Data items
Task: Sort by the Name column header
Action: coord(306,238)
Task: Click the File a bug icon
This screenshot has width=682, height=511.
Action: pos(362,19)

### What the task requires
Write out every line of the listing as a JSON list of strings, one string per line, leaving out any blank lines.

### Written response
[
  "Task: Sort by the Name column header",
  "Action: coord(306,238)",
  "Task: Click the File a bug icon",
  "This screenshot has width=682, height=511.",
  "Action: pos(362,19)"
]